Hi,
I’m trying to query hive-partitioned data as fast as I can, ideally without actually accessing the files. I’m not even sure this is possible with Dask, but would appreciate any guidance.
Suppose I have a set of files:
s3://my_bucket/path/to/dataset/col1=0/col2=0/part.01.parquet
s3://my_bucket/path/to/dataset/col1=0/col2=0/part.02.parquet
s3://my_bucket/path/to/dataset/col1=1/col2=1/part.01.parquet
...
I’m trying to grab the min/max of each column, but without actually reading the Parquet files.
If I do:
import dask.dataframe as dd
input_data = "s3://my_bucket/path/to/dataset/"
dd_df = dd.read_parquet(input_data, dataset={"partitioning": {"flavor": "filename"}}))
dd_df["col1"].max().compute() # slow
then my dataset is not hive-partitioned, and for me to grab min/max of col1 or col2, I need to access each individual filename. This operator is understandably slow.
Now, I would imagine that if I do:
import dask.dataframe as dd
input_data = "s3://my_bucket/path/to/dataset/"

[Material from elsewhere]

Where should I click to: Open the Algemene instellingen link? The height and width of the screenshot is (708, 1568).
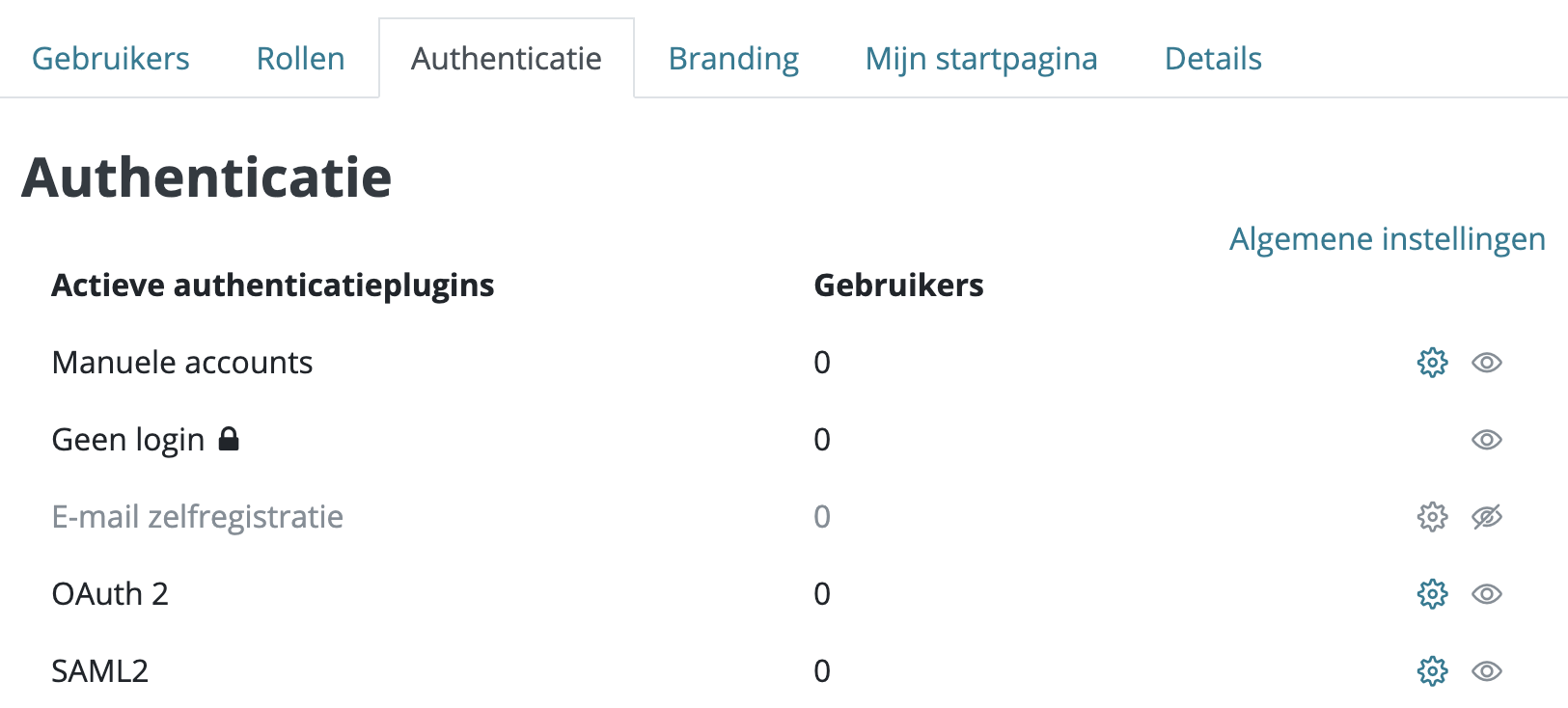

dd_df = dd.read_parquet(input_data, dataset={"partitioning": {"flavor": "hive"}}))
dd_df["col1"].max().compute() # slow, should be fast?

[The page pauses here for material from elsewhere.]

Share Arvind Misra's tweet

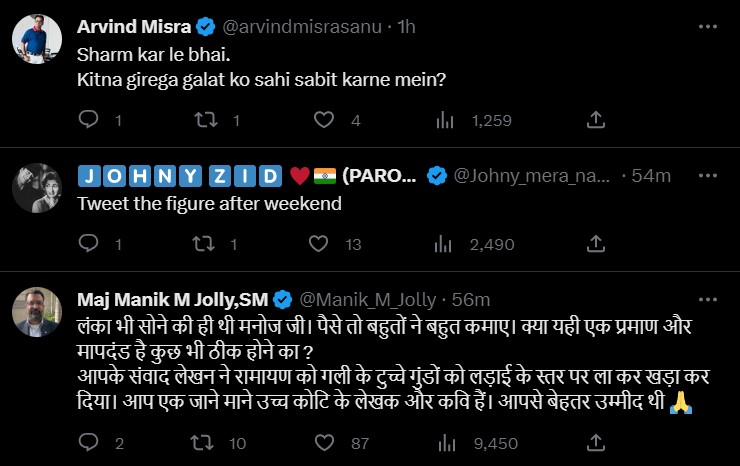coord(595,120)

then when computing max I can infer col1 or col2 directly from the hive partitions, not needing to open every single file. This is because for every row in each partition, they have the same col1/col2 value. But apparently that is not true, Dask still accesses every single file.
I also tried it with Polars
import polars as pl
import pyarrow as pa
import pyarrow.dataset as ds
schema = pa.schema([("col1", pa.int64()), ("col2", pa.int64())])
dset = ds.dataset(input_data, format="parquet", partitioning="hive", schema=schema)
df_pl = pl.scan_pyarrow_dataset(dset)
df_pl_hive.select("col1").max().collect(streaming=True) # very slow
and got actually slower results than Dask.